Work in Dundee has shown that microultrasound can detect early precancerous changes to the tissue within the intestinal tract. These changes can be detected even within the structure of the intestines, beyond the capabilities of conventional endoscopy with visible imaging. This offers great potential for identifying and treating tiny malformations in tissue structure before they develop further.

These results can be enhanced when combined with fluorescence imaging and optical imaging.

Early detection is vital to the successful treatment of bowel cancer. The survival rates are good when detected early. There are about 44000 cases of bowel cancer diagnosed each year in the UK and another 5000 cases of cancer within the small intestine. Deaths from bowel cancer number about 15000 each year.

Transforming medicine 

One of the most important functions of a device such as Sonopill is to contribute to the transformation to data-led medicine and medical research. A device such as this is vital to better understand the gut, both in its healthy state and in all the possible ways of damage and disorder.

By collecting large amounts of imaging data on every possible state of the gut, medical researchers can gain a greater understanding of the early changes in the physiology of the gut and which of these lead to the life-threatening or life-limiting advanced conditions.

This, in turn, feeds into a cycle of improvement for the device itself, as the biological and medical findings help engineers to further refine the device to create even more powerful sensing, homing in on the early malformations that the biologists and physicians have flagged up as significant.

This leads into another possibility for Sonopill, as a device for direct treatment. Catching changes earlier means treatment can be less drastic, to the point where even a device as diminutive as Sonopill may be able to deliver treatment.

Equipping Sonopill for treatment

The Sonopill team is investigating the potential to use ultrasound for targeted drug delivery.

"There is a whole hinterland of targeted drug delivery with ultrasound, but it's taking a long time. The capsule may be something where it actually takes off because it's difficult to see alternatives that work in the gut," says Professor Cochran.

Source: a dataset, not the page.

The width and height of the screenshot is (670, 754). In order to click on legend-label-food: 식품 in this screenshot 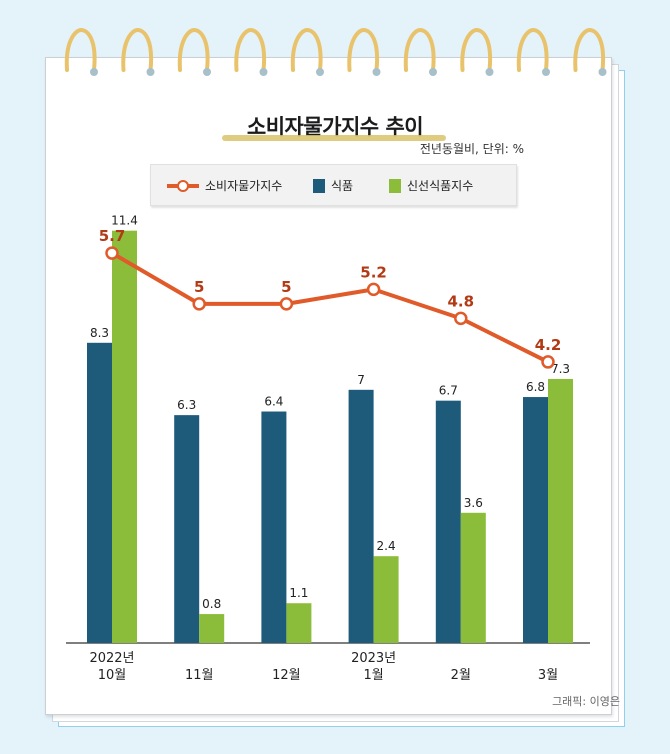, I will do `click(342, 186)`.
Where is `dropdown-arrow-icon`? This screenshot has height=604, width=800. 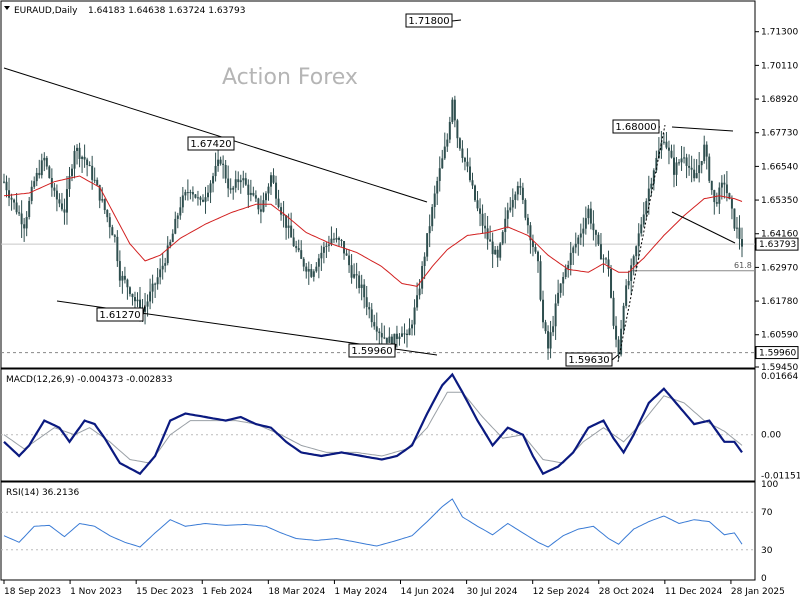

Ultrasound can stimulate tissue to allow drugs to be absorbed by affected areas more effectively and accurately. This could have significant advantage in parts of the body, such as the gastrointestinal tract, which are layered with mucus that can influence the effectiveness of a treatment. Focused ultrasound generates precisely calibrated effects which can penetrate these layers.

Future use

But the vision of a capsule that integrates capabilities to image the gut, analyse and diagnose diseased tissue, apply fluorescent markings to target areas, collect and communicate data, as well as apply treatments is perhaps unnecessarily arduous as an engineering challenge. All these modes need power, they need to be integrated, the device needs accurate movement to deploy these functions effectively, and most of all, all this technology needs to fit into the space of a tiny capsule.

Even in isolation, many of these requirements are testing the limits of microengineering for circuits, power, robotics and ultrasound transducers. Taken collectively, the challenge is vast.

Part of designing a multimodal capsule is understanding how the capabilities available are best applied therapeutically. The ultimate vision is likely to be a suite of complementary capsules that split up and share some of the functions such as diagnosis and treatment.

Professor Cochran explains a long-term vision for how this might be applied:

"You swallow the first capsule; it's the diagnostic one. It travels through your gut, it finds inflammation associated with Crohn's disease. Then it potentially marks that inflammation with fluorescent markers. Then you swallow another capsule that can detect the markers. It isn’t smart enough to do the full diagnosis but it can detect the markings and apply a drug there with the help of ultrasound. Then you swallow another one that checks the treatment has been effective."

"This sounded fanciful to me when the programme started. Now it feels like we're in the vanguard of something that's going to happen."